In traditional server-based systems, gradual rollouts and canary deployments are standard practice. In serverless systems, however, we too often treat infrastructure as magic black boxes rather than critical, complex systems that deserve the same rigor. Even with extensive pre-production testing, this leaves us exposed to unexpected outages.
Gradual rollouts are not a “nice-to-have” — they’re essential, even for serverless.
Why Gradual Rollouts Matter To Us
Runa embarked on its serverless journey nearly 3 years ago, adopting serverless technologies to power our next-generation global payout platform. The platform needs to be fast, but reliability is non-negotiable.

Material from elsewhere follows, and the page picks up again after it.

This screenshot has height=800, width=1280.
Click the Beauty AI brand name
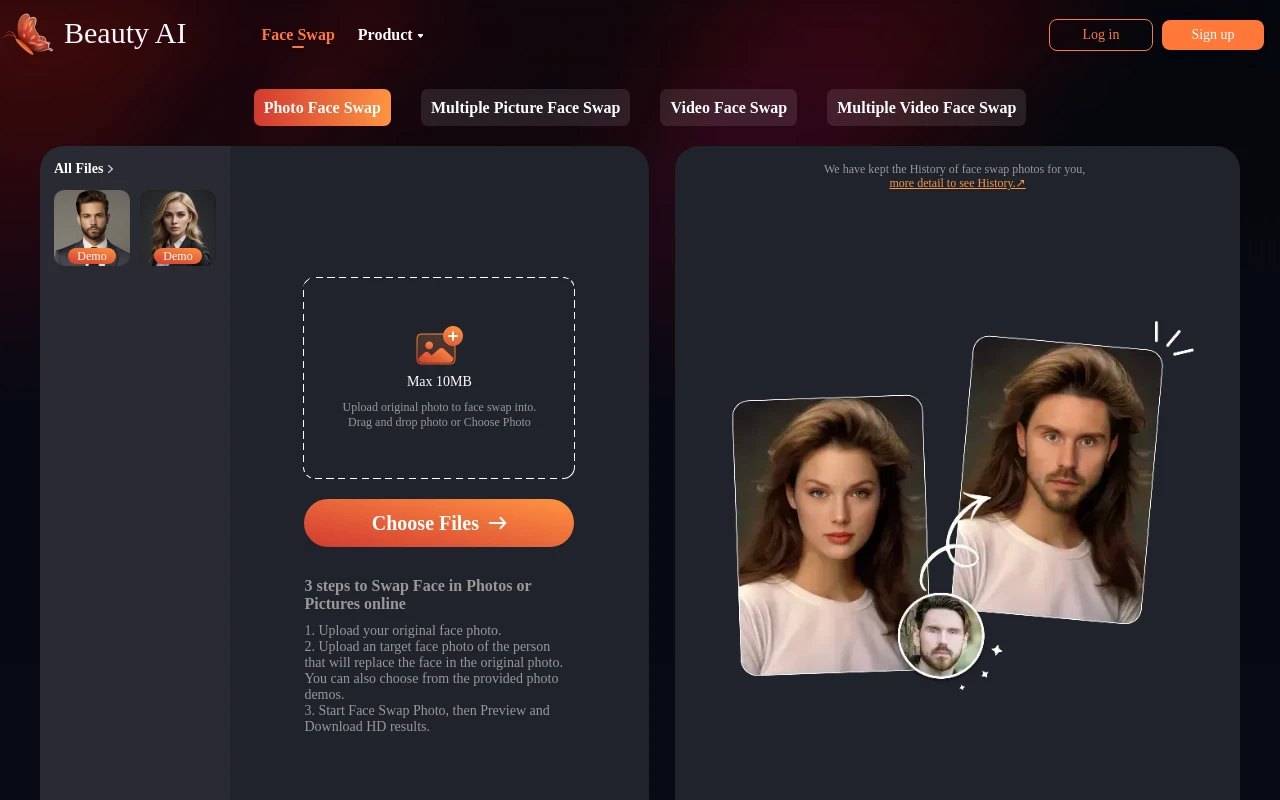[125, 34]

At Runa, this problem is not theoretical. We use Step Functions extensively across our platform, and they sit on the path of many of our most important production workflows. That scale is what made rollout safety impossible to ignore. Engineers ship changes several times a day. Every release introduces risk, and without guardrails, that risk quickly compounds. To maintain high deployment velocity without compromising availability, we needed a deployment mechanism that ensured:
- Smooth end-user experience during releases
- Real-time monitoring and automated rollback capabilities
AWS already gives Lambda users a familiar deployment model via CodeDeploy, with built-in traffic shifting, and automated rollback. We wanted the equivalent operational model for Step Functions in the Terraform-driven environment we actually run. That is what led us to build Tweety.
Defining Requirements
Before designing the rollout mechanism, we aligned on a small set of baseline requirements. These were not aspirational goals. They were constraints driven by how we build and operate production systems:
- Terraform Compatibility: Our infrastructure is managed via Terraform. The rollout solution had to integrate seamlessly, leveraging the tools our engineers already use.

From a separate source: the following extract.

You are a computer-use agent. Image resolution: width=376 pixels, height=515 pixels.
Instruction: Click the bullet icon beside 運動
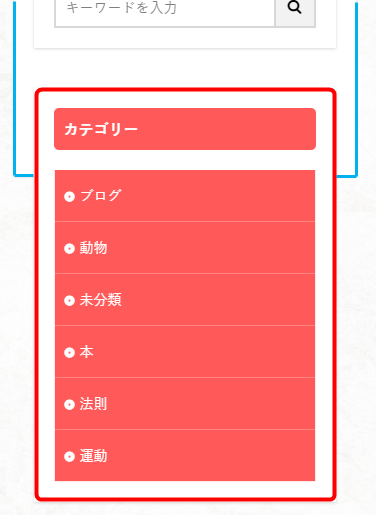pos(69,457)
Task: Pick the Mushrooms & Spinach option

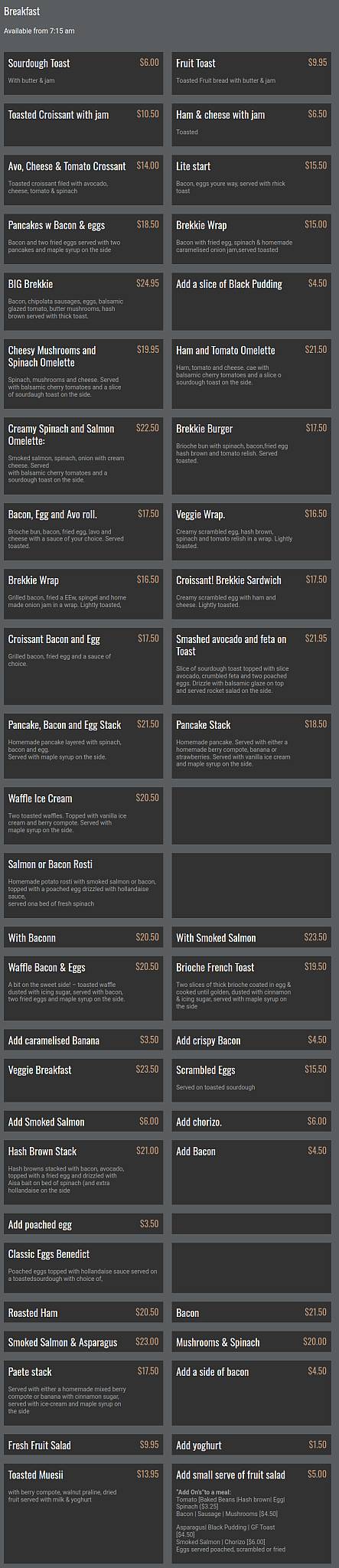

- Automation and Guardrails: Rollout and rollback processes had to be fully automated with built-in safeguards to prevent accidental missteps.

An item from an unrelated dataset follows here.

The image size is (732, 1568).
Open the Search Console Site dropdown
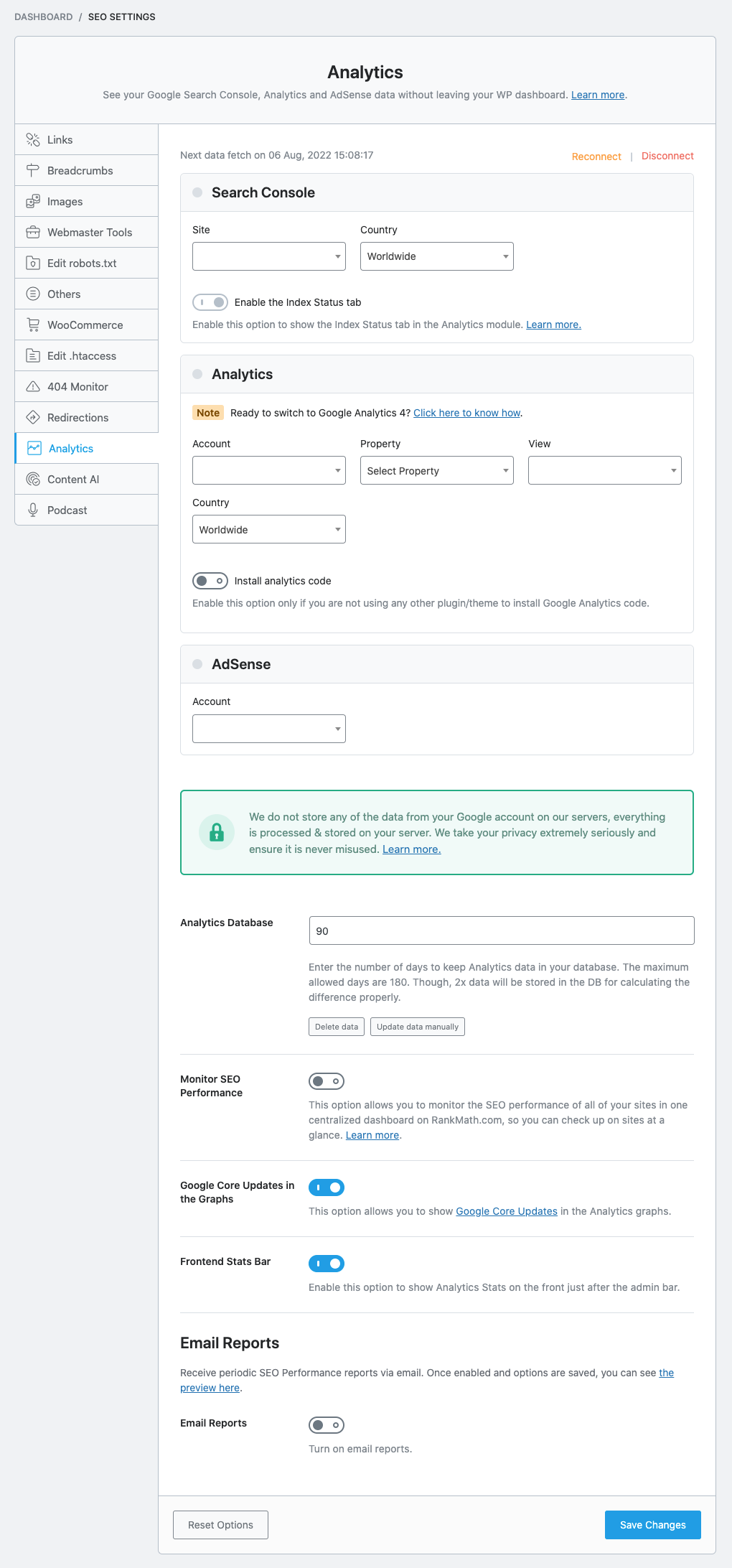268,256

- Simplicity for Engineers: The underlying implementation could be complex, but interacting with it should not be. From an engineer’s perspective, deploying with gradual rollouts needed to feel no different from a standard release.
Planning For A Rollout
Before we could even start thinking about gradual releases, we needed two critical capabilities:
- The ability to version your changes
- The ability to balance traffic between the versions
A gradual rollout only works if we can precisely control which version of a Step Function is executed at any given time. AWS Step Functions already support versioning (publishing a version creates an immutable snapshot of the state machine definition). Using aliases, we can then control which version is invoked and gradually shift traffic between versions.
In AWS, invoking a specific version is achieved using qualified ARNs, which explicitly reference either a published version or an alias.
For example:
- Unqualified ARN – always points to the latest version:
arn:aws:states:us-east-1:123456789012:stateMachine:OrderProcessor - Version Qualified ARN – explicitly points to a published version:
arn:aws:states:us-east-1:123456789012:stateMachine:OrderProcessor:3 - Alias Qualified ARN – points to an alias that can route traffic between versions:
arn:aws:states:us-east-1:123456789012:stateMachine:OrderProcessor:prod
In order to ensure stability during the rollout, we must use qualified ARNs across our infrastructure.
Only Shift Traffic At The Entry Point
Because Step Functions execute downstream services as part of a single workflow, traffic shifting can only happen at the entry point, which is the alias of the top-level state machine being invoked. Any child resources, such as nested Step Functions or Lambdas, must be version pinned.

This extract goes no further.